PROBLEM TO SOLVE: Rescale the records from the line with "Where should I" to the line with "Tap the Wi-Fi", both included. Reproduce every line in full with its request. Multiply only the coordinates in the answers by 1.9, and round each result to a whole number with halves rounded up.

[Records of where items appear]
* * * *
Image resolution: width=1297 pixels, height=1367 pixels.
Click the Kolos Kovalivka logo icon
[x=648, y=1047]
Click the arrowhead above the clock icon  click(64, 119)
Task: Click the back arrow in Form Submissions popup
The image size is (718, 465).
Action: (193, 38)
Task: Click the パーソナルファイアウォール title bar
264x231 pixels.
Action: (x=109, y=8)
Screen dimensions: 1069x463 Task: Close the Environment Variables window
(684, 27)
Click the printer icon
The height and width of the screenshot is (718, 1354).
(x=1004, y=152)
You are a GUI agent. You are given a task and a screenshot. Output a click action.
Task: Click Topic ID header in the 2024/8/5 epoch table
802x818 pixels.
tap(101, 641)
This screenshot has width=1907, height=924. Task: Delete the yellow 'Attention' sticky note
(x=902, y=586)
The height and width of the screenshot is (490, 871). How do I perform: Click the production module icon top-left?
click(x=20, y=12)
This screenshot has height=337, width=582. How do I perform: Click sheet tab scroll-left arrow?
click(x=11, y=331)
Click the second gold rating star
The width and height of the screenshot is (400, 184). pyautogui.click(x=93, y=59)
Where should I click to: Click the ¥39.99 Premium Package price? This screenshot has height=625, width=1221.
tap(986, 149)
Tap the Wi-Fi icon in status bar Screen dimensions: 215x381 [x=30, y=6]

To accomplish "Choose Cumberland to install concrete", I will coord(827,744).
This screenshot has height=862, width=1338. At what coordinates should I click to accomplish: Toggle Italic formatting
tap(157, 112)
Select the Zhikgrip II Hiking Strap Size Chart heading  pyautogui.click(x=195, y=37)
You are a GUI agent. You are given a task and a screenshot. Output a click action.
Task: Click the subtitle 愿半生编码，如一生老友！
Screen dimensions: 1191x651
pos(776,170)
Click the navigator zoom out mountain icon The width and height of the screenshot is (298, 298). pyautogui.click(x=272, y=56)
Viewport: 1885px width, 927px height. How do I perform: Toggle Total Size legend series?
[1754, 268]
* * * *
WRITTEN ANSWER:
Where should I click to: Click the ¥39.99 Premium Package price? This screenshot has height=625, width=1221.
tap(1873, 283)
Tap the Wi-Fi icon in status bar Screen dimensions: 215x381 [x=57, y=11]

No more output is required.